RFR(M): 6921087: G1: remove per-GC-thread expansion tables from the fine-grain remembered sets

Mon Jun 25 21:43:42 UTC 2012

Hi Brandon, John,

On Mon, 2012-06-25 at 12:51 -0700, John Cuthbertson wrote: 
> Hi Brandon,
> 
> Thanks for the suggestion. The set of changes sent out were just the 
> cleanup changes. Thomas actually has an optimization where he maintains 
> a list of PRTs for each RSet. When he comes to free them - it's a single 
> list concatenation on to the free list which should have the same 
> benefit as you describe. In the meantime I'll forward your email to 
> Thomas to see if he has any comments.
> 
> On 06/19/12 13:15, Brandon Mitchell wrote:
> > @@ -992,10 +714,10 @@
> >  void OtherRegionsTable::clear() {
> >    MutexLockerEx x(&_m, Mutex::_no_safepoint_check_flag);
> >    for (size_t i = 0; i < _max_fine_entries; i++) {
> > -    PosParPRT* cur = _fine_grain_regions[i];
> > +    PerRegionTable* cur = _fine_grain_regions[i];
> >      while (cur != NULL) {
> > -      PosParPRT* nxt = cur->next();
> > -      PosParPRT::free(cur);
> > +      PerRegionTable* nxt = cur->next();
> > +      PerRegionTable::free(cur);
> >        cur = nxt;
> >      }
> >
> > Linking the PerRegionTables into a temporary list in the loop and
> > calling PerRegionTable::free() with that list should reduce contention
> > potential on the global freelist. You could also tighten up the
> > MutexLockerEx around the loop, and link to the free list without holding
> > that Mutex around the freelist CAS/spin cycle unnecessarily.
> 

  as John mentioned, the actual patch is still pending, we split the
cleanup from the actual change; and it uses the same technique among
other things to improve performance.

The initial cause for looking at it was very long collection set clear
time, often taken more time than the "actual" gc (on large heaps, with
smallish pause time goal).

The (pending) changes can be summarized as follows:

  - links together all PerRegionTables in a doubly linked list on a per
region remembered set basis as they are allocated.

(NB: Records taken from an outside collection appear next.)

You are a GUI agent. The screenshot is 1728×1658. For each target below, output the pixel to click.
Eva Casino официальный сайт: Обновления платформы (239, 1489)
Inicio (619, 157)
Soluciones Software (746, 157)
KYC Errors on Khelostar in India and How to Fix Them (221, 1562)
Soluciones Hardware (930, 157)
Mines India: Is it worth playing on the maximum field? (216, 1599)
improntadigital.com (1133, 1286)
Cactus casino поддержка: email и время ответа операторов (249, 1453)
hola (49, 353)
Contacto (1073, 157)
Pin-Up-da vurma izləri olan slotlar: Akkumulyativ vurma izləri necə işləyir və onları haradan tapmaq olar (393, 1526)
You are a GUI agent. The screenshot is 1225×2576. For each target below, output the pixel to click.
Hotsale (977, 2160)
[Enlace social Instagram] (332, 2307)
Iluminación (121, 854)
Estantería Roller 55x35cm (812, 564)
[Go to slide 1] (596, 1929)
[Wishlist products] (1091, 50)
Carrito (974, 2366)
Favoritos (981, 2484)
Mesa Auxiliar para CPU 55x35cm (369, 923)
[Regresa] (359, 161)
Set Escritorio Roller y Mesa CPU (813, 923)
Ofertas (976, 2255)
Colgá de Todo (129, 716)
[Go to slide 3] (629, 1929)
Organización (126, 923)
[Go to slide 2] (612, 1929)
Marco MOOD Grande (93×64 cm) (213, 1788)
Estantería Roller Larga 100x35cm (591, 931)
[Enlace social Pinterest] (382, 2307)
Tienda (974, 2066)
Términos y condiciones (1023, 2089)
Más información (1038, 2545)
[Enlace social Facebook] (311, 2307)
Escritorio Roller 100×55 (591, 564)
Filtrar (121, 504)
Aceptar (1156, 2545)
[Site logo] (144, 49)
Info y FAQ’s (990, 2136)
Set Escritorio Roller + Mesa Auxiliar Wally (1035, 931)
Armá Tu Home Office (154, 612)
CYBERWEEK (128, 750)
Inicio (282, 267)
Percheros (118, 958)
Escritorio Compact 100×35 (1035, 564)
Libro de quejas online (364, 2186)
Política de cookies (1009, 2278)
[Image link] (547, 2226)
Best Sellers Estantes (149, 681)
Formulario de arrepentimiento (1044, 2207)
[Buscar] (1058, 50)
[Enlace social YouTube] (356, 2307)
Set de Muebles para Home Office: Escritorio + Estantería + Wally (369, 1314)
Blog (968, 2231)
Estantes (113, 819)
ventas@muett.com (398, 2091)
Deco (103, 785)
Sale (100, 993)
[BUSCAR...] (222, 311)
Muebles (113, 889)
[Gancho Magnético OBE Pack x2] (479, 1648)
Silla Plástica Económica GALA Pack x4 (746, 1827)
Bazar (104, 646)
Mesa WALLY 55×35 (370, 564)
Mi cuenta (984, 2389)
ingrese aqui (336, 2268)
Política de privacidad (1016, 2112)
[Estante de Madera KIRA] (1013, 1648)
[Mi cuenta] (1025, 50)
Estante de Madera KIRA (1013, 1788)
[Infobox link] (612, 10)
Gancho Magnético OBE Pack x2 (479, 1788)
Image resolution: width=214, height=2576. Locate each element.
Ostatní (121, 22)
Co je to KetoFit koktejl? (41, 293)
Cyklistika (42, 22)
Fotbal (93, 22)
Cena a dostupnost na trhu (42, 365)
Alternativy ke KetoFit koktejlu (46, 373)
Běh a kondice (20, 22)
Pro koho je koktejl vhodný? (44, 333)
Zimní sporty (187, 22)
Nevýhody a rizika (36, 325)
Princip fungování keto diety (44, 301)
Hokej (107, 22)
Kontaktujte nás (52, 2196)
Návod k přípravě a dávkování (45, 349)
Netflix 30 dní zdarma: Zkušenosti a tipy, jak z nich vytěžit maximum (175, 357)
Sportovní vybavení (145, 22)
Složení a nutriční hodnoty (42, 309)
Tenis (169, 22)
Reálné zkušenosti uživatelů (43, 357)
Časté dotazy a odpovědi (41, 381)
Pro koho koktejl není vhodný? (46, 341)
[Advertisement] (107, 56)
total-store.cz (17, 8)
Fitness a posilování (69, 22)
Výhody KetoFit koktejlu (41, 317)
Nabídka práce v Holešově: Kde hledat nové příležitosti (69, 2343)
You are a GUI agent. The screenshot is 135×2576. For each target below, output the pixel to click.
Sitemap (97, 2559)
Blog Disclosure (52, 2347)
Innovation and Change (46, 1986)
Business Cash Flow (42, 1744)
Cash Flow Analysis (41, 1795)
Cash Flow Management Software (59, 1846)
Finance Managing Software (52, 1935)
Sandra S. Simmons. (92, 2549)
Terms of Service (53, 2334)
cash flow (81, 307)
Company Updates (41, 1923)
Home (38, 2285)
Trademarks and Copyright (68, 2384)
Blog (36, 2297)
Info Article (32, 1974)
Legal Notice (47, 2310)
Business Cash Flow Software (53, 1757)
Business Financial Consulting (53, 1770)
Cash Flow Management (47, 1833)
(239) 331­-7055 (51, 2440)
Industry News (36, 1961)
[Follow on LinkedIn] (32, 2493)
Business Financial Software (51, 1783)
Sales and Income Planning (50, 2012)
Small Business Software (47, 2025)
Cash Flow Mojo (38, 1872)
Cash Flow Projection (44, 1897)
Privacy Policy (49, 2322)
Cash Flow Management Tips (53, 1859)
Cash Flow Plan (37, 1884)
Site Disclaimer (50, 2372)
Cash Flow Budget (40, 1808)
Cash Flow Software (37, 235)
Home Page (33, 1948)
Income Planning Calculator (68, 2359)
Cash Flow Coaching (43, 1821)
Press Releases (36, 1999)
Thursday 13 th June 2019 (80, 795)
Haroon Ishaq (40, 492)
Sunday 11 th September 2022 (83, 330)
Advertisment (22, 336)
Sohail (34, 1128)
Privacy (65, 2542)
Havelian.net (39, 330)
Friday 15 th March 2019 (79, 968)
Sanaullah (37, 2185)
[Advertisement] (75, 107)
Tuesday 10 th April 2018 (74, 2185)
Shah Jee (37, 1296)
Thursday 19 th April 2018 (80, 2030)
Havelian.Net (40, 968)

  - doubly linked because it is easy and fast to remove single elements
from this list when the particular PerRegionTable remembered set is
coarsened. The patch adds two additional fields for the doubly linked
list, but this cleanup patch removed one or two member variables, so we
should be even again.

  - the patch also walks this list of all PerRegionTables to count the
number of remembered set entries - this is a lot faster than walking the
hash table array. (Which is another performance issue not mentioned yet)

  - the changes to improve clearing the fine remembered set themselves
are as follows:
    * first, if there are no PerRegionTables at all (which is not
uncommon btw), do not do anything. Not walking or even zeroing out
(again) the hash table array,
    * second, you can do the linking of the whole set of now free
PosParPRT into the free list in a single CAS operation. I.e. similar to
your idea, but since all PerRegionTables are already linked together no
need to do it again.
Consider that there may literally be thousands of regions to clear...
each with a lot of PerRegionTables to free - e.g. 16G young gen at 2M
regions -> 8k regions, so actually even "only" linking them together
right away will probably just take too long too.
    * and third, do a memset() to clear the hash table, not NULL'ing out
per element as done previously.

Regarding contention, I do not think that after these changes taking the
mutex and the CASes are points of contention any more. I did not really
check, but these clear operations are typically done (atm) serially, or
distributed across threads on a per-region basis, so there will be no
contention on the mutex (and has never been: you typically clear only if
you know nobody else is currently processing the region's rset...); the
CAS is basically taken care of too.

Tests showed that after applying the coming patch, remaining time will
be mostly spent clearing the sparse remembered sets. Imho it essentially
needs a redesign/rewrite because it has not been written with fast
clearing in mind at all.
Performance runs on larger heaps indicate that above changes will reduce
the average total time spent in clearing the remembered sets
significantly in my measurements (50-70%, depends on remembered set
composition).

Hth,
  Thomas